### What you will do
Please say how many lines in the material include the string "computer", and nothing else.

### Data under study
┌──

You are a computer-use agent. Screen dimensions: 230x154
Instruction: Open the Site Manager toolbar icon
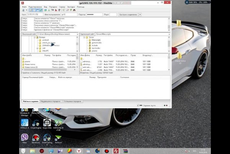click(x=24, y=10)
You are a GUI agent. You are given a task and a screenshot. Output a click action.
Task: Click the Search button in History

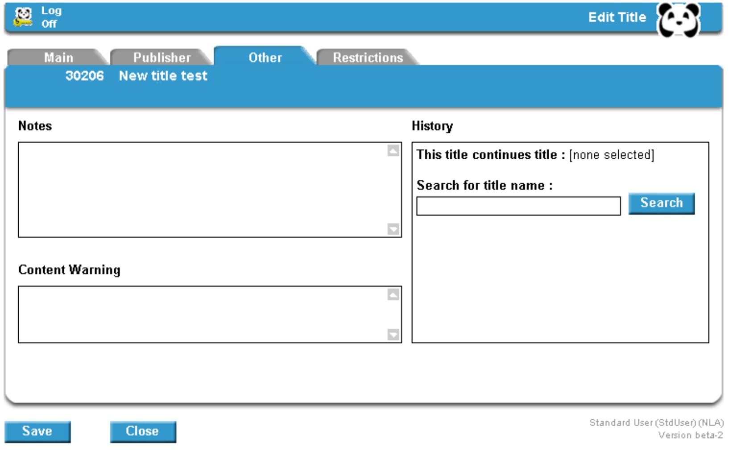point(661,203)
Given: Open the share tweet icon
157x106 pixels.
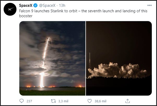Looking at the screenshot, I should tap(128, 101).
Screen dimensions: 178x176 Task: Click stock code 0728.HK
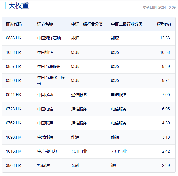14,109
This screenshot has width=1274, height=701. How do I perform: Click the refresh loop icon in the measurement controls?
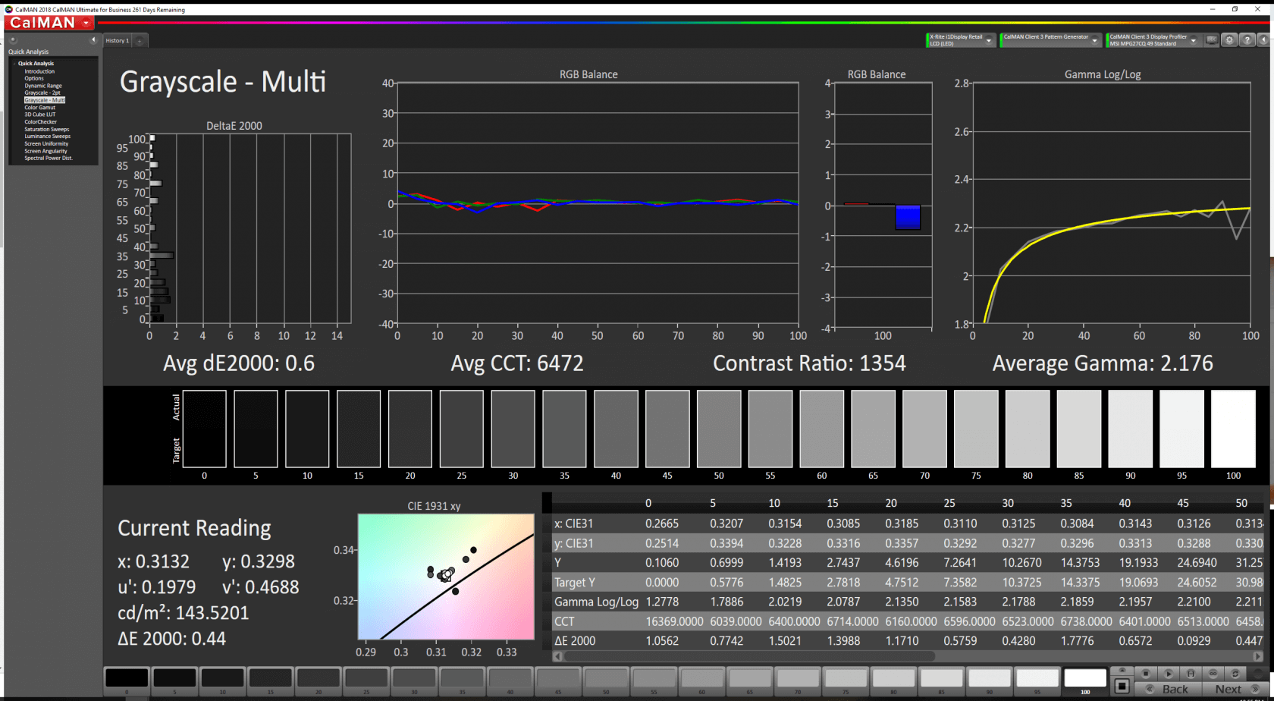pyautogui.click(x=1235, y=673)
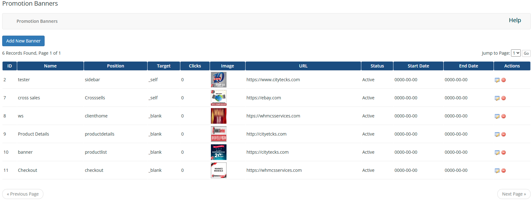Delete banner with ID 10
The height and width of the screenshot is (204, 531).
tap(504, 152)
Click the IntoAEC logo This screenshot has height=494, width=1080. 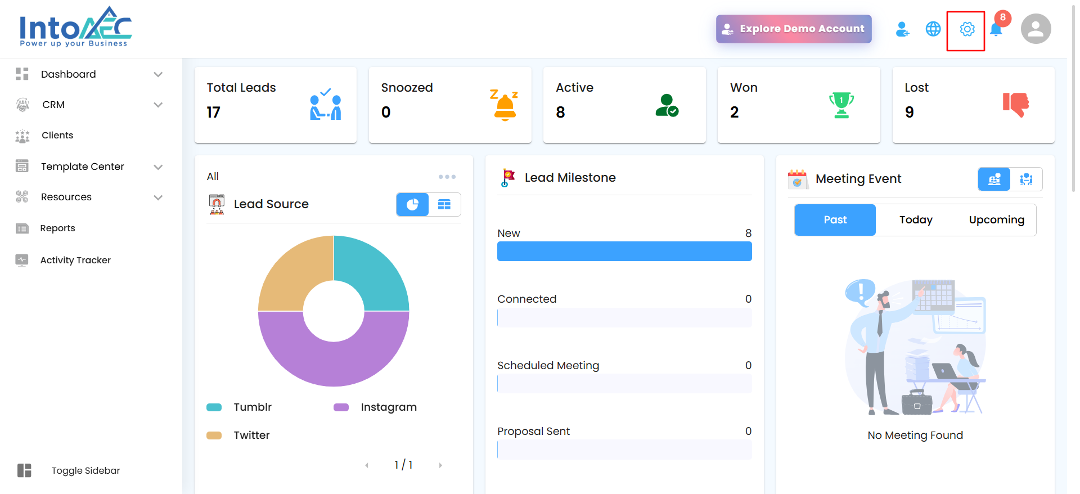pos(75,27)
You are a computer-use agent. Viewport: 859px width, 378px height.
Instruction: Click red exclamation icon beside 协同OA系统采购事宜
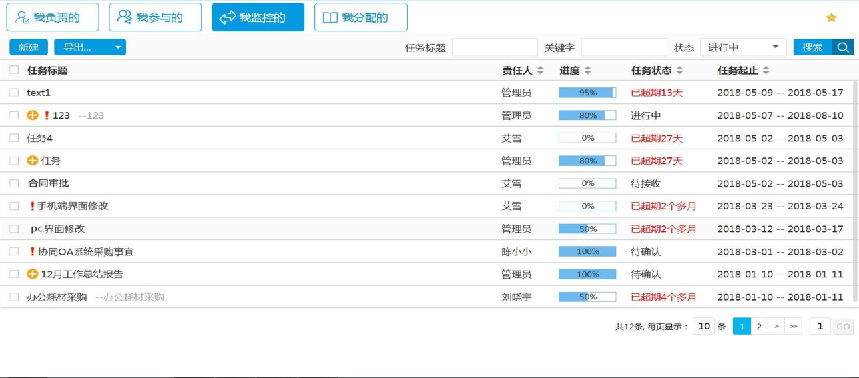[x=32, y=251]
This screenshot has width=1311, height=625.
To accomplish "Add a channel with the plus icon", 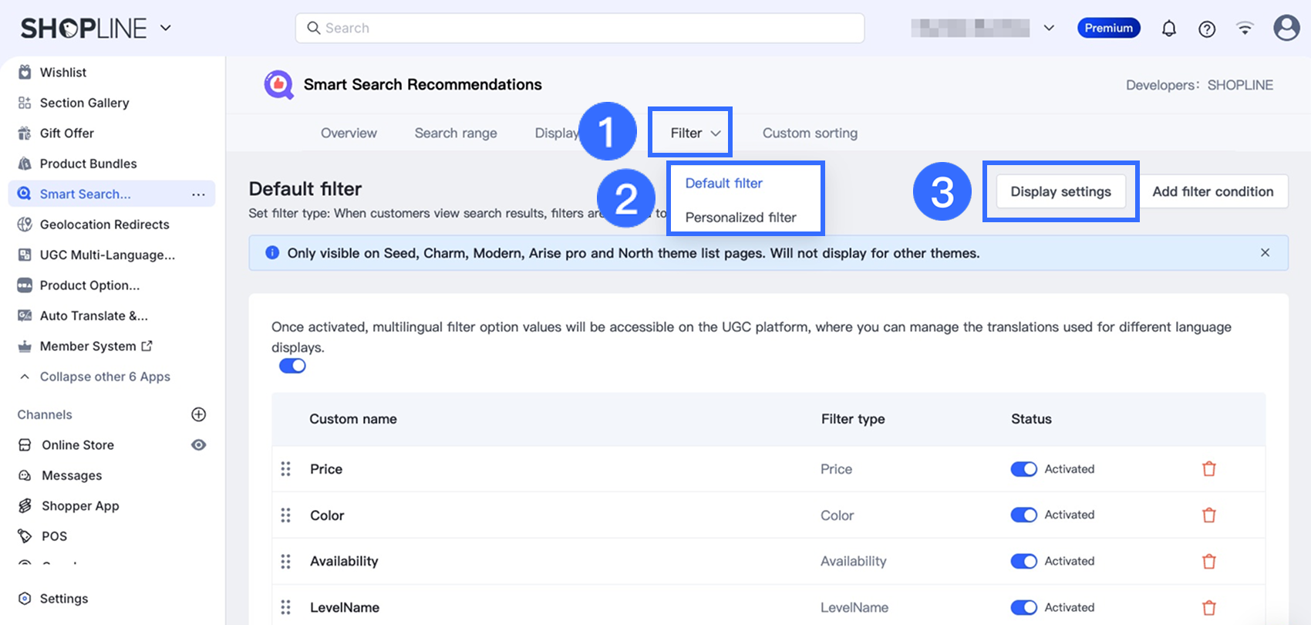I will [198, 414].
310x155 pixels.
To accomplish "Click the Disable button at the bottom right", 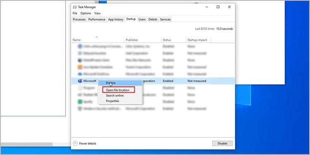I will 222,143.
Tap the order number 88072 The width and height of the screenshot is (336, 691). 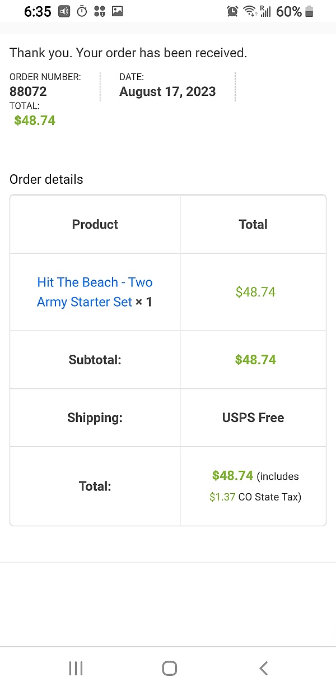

└──

### Answer space
2